A Organização de Estados Americanos, que não pode, pelo seu histórico, ser acusada de "esquerdismo", reafirmou a lisura e o êxito das eleições. Castillo tomará posse no próximo mês.

A vitória do professor e sindicalista peruano junta-se a um conjunto de acontecimentos que, a partir de 2019, parecem estar a inverter a onda conservadora que varreu a América Latina desde 2010. Com efeito, entre esse ano e 2019, vários governos progressistas da região foram destituídos, a maioria por expedientes extraeleitorais, casos paradigmáticos de Fernando Lugo, no Paraguai, Dilma Rousseff, no Brasil, e Evo Morales, na Bolívia. O chamado lawfare também foi utilizado para perseguir líderes populares e progressistas, como o brasileiro Lula, o equatoriano Rafael Correa e a argentina Cristina Kierchner.

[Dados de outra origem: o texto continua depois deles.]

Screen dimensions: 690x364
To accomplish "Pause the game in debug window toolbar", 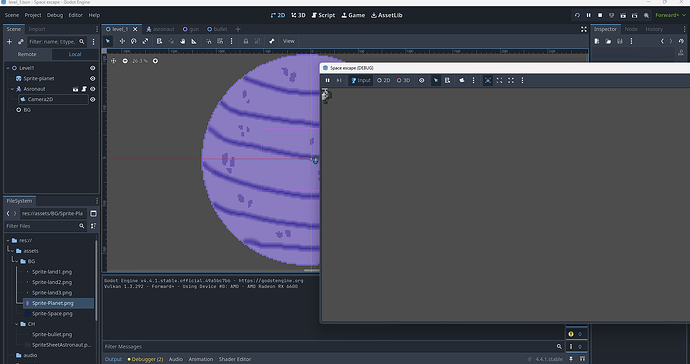I will (327, 81).
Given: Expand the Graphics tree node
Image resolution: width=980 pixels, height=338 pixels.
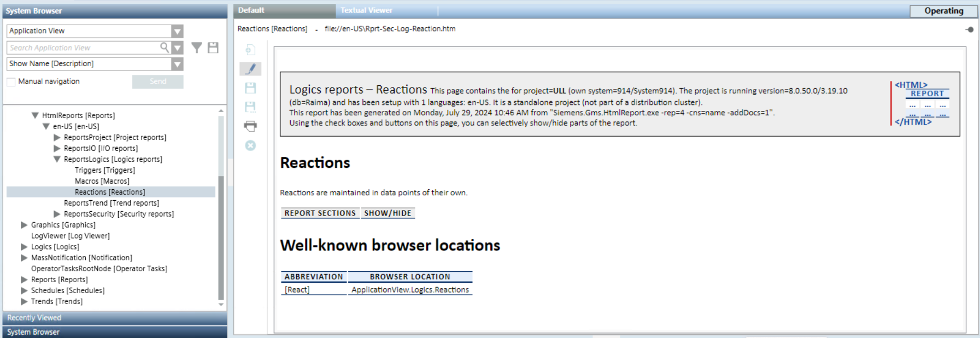Looking at the screenshot, I should (24, 225).
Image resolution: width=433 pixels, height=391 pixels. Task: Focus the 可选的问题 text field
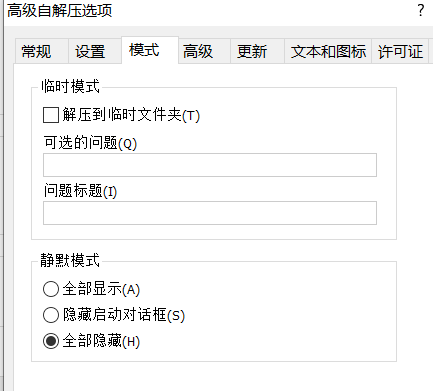coord(210,165)
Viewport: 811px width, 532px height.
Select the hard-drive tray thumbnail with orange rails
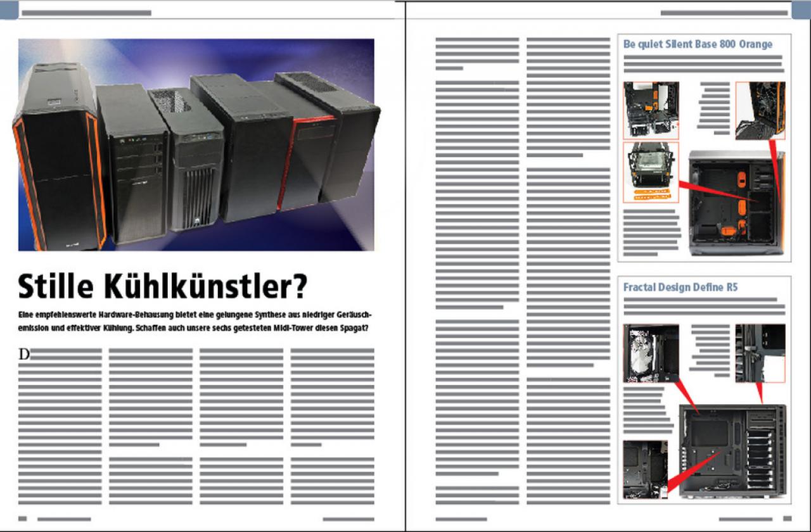click(651, 172)
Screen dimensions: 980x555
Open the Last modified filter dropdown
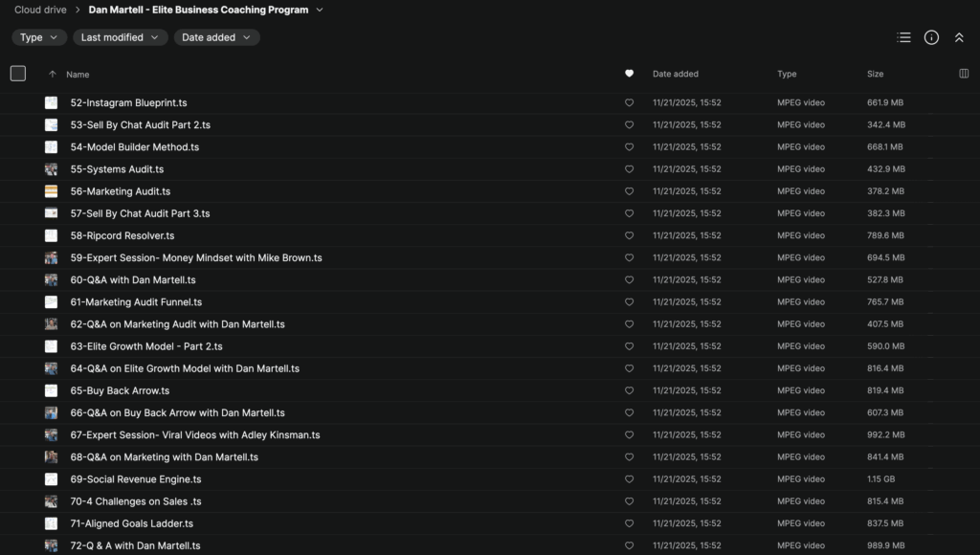point(119,37)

A partir de 2019, a situação começou a mudar. Governos progressistas foram eleitos na Argentina e no México. Seguiu-se a Bolívia, onde, no ano passado, foi eleito o candidato do Movimento ao Socialismo (MAS), Luis Arce, com 26,3 pontos a mais do que o direitista Carlos Mesa. A surpreendente vitória de Pedro Castillo, no Peru, é o mais recente acontecimento dessa série.

Ao mesmo tempo, em países ainda dominados pelo conservadorismo, crescem os sinais que apontam para uma possível e próxima viragem. O caso simbolicamente mais interessante, por várias razões, é o do Chile. Depois de terem conseguido, através de um plebiscito em outubro de 2020, aprovar a necessidade de substituir a constituição do país, herdada do sangrento período Pinochet, os chilenos elegeram em maio deste ano uma Assembleia Constituinte cuja maioria é constituída por forças independentes e de esquerda; os conservadores não alcançaram sequer um terço das cadeiras, o que significa que não terão direito de veto. De notar que, das 156 cadeiras da Assembleia Constituinte, 83, ou seja, a maioria, será ocupada por mulheres.

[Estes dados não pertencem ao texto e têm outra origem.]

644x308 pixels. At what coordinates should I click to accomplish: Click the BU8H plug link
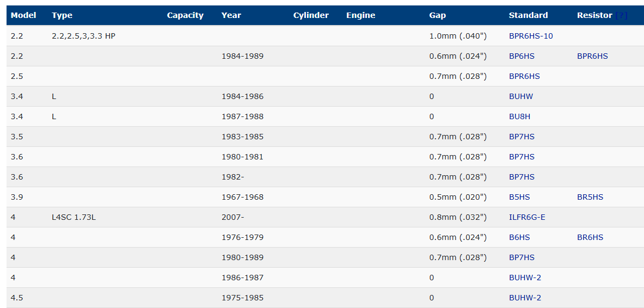(520, 116)
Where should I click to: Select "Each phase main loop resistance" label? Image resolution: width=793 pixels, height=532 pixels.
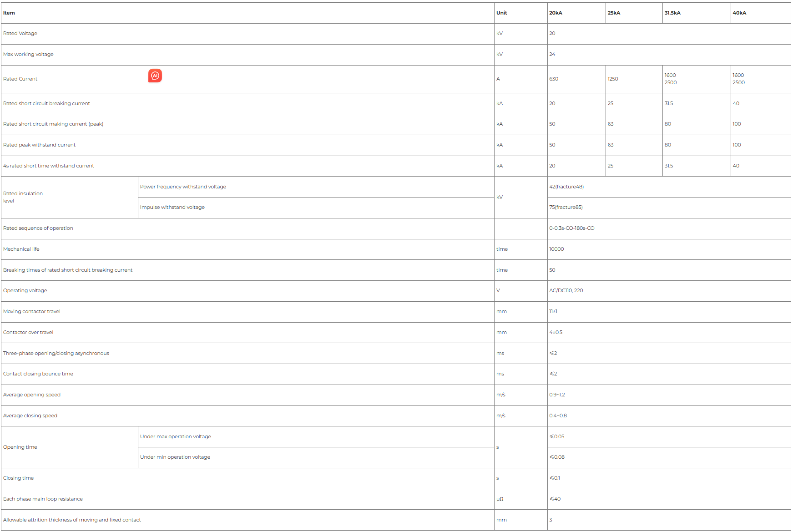click(x=43, y=499)
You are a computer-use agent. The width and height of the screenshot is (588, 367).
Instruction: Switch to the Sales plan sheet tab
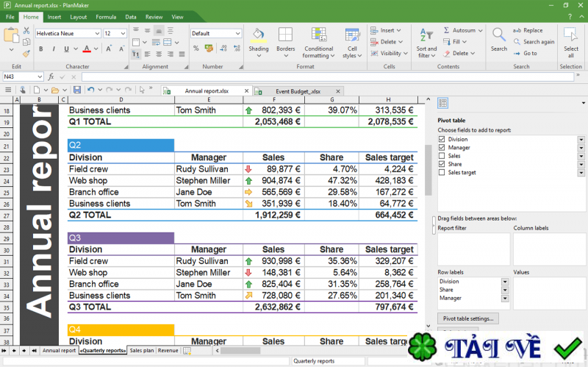142,351
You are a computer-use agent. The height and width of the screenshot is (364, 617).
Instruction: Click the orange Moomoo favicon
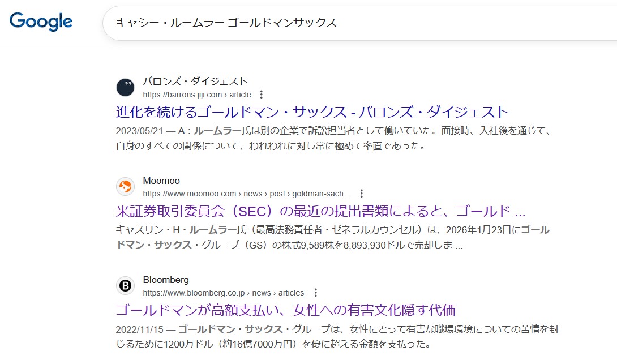coord(125,187)
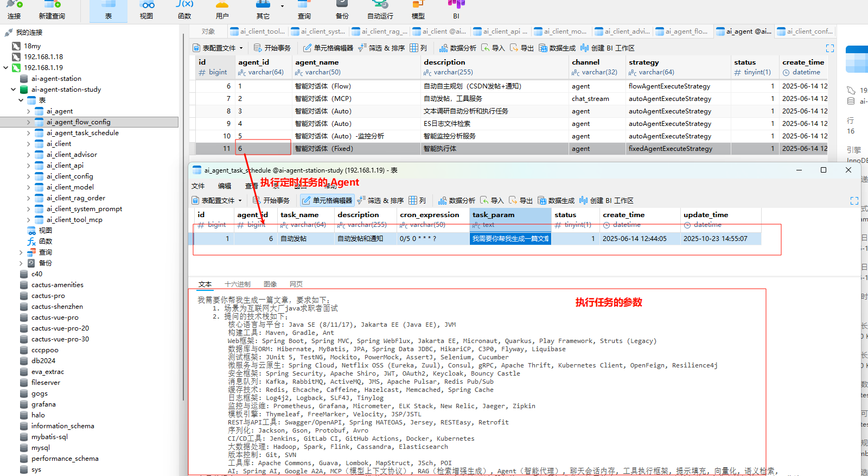The height and width of the screenshot is (476, 868).
Task: Click 数据分析 in the upper table toolbar
Action: (458, 48)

Que fator poderá explicar todas estas mudanças? A mobilização popular. Nos últimos três anos, milhões de pessoas tomaram as ruas em vários países latino-americanos, o que, em alguns casos, permitiu a vitória eleitoral das forças progressistas locais e, em outros, impediu o avanço das reformas neoliberais, algumas delas brutais, como é o caso da Colômbia.

Uma nota derradeira para acrescentar que, quando se fala em "forças populares e progressistas" na região, estamos a referir-nos a um vasto arco que vai da democracia cristã do Chile, conhecida pelas suas posições favoráveis às classes mais pobres, até partidos marxistas-leninistas, como é o caso do Peru Libre, pelo qual concorreu o recém-eleito presidente do Peru.

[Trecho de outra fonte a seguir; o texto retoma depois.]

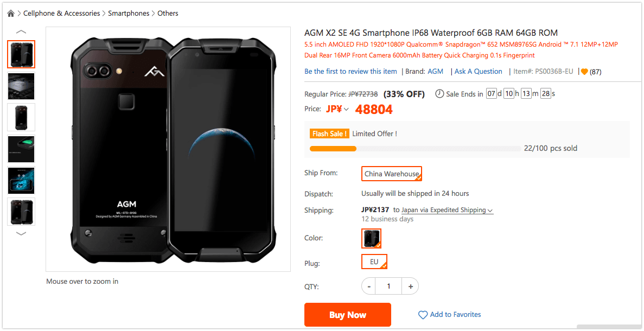Select the second product thumbnail image
The width and height of the screenshot is (644, 331).
pos(21,86)

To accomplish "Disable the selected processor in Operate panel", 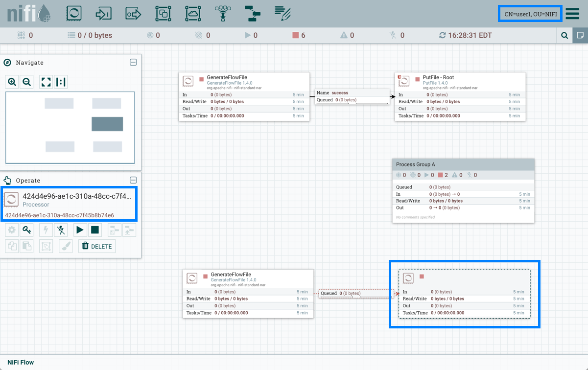I will [x=61, y=230].
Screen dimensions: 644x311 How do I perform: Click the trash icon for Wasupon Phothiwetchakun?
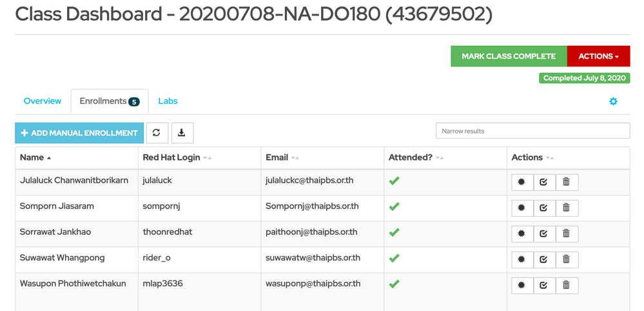pyautogui.click(x=566, y=285)
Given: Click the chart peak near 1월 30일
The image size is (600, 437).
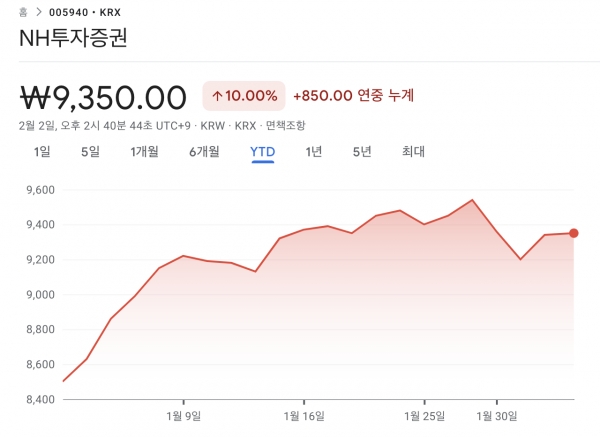Looking at the screenshot, I should point(472,200).
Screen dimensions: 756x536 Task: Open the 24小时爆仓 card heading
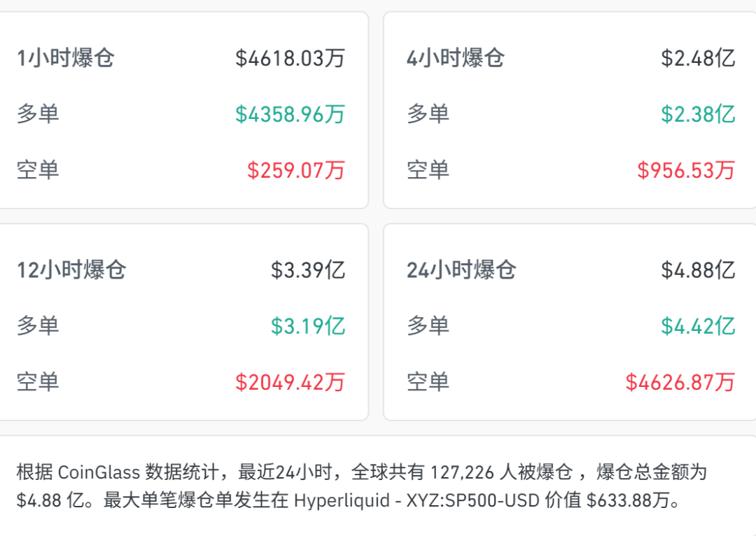point(461,270)
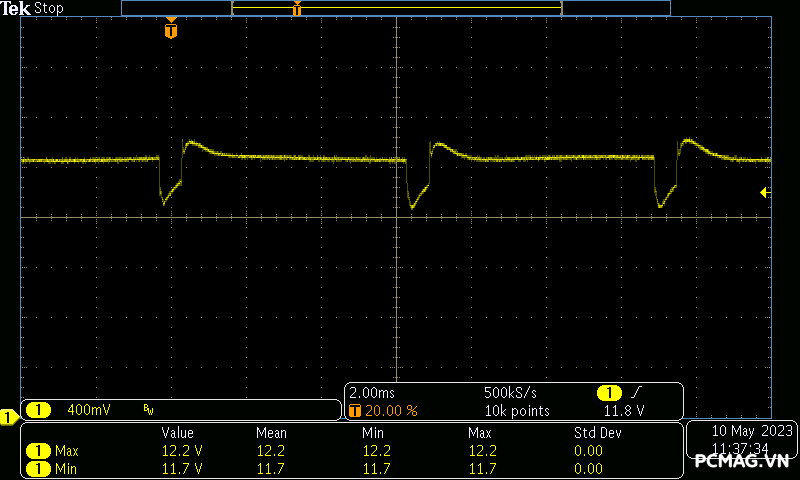Click the yellow trigger level arrow on right edge

pos(765,192)
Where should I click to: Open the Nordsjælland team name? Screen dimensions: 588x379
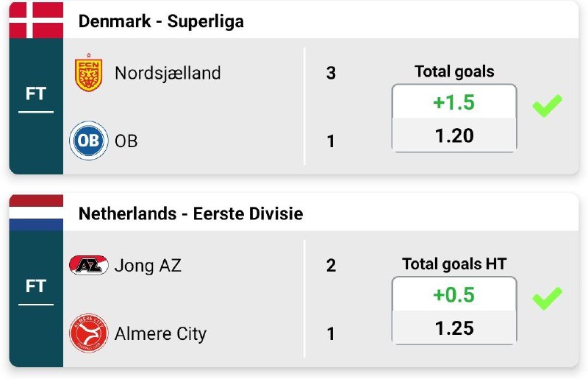tap(168, 73)
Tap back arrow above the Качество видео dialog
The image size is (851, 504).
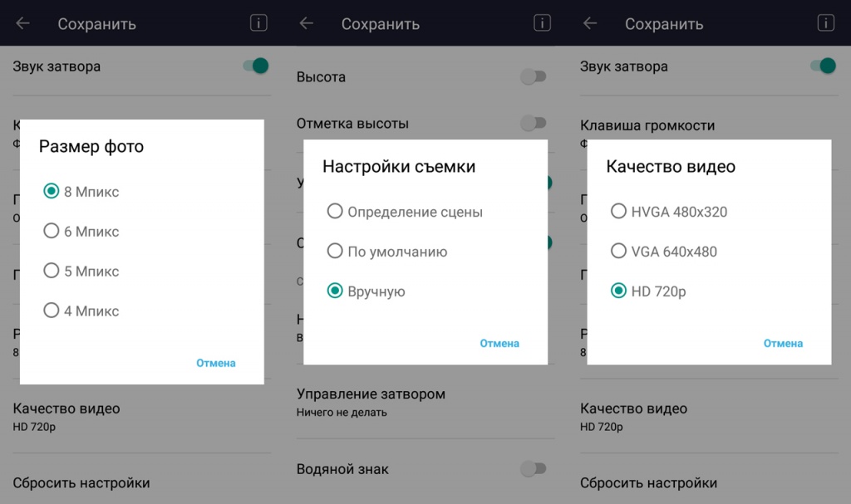590,23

Os factos demonstram que tais forças não são homogéneas. Por outro lado, se alguém, romanticamente, espera nesse campo uma pureza e uma perfeição totais, desengane-se. Há inclusive, entre os líderes populares e progressistas latino-americanos que têm sido eleitos nos últimos tempos, alguns, como o presidente mexicano, que, se não são negacionistas, resolveram, no caso da pandemia da covid-19, apostar na "imunidade de grupo", ou mesmo conservadores sociais, como o novo presidente peruano.

A maka é a seguinte: a "contradição principal" na América Latina, neste momento, é entre as necessidades da maioria da população, incluindo uma classe média cada vez mais empobrecida, e os interesses das classes dominantes, herdeiras culturais dos antigos colonizadores europeus, logo, profundamente racistas e discriminatórias, principais instrumentos da estratégia neoliberal na região.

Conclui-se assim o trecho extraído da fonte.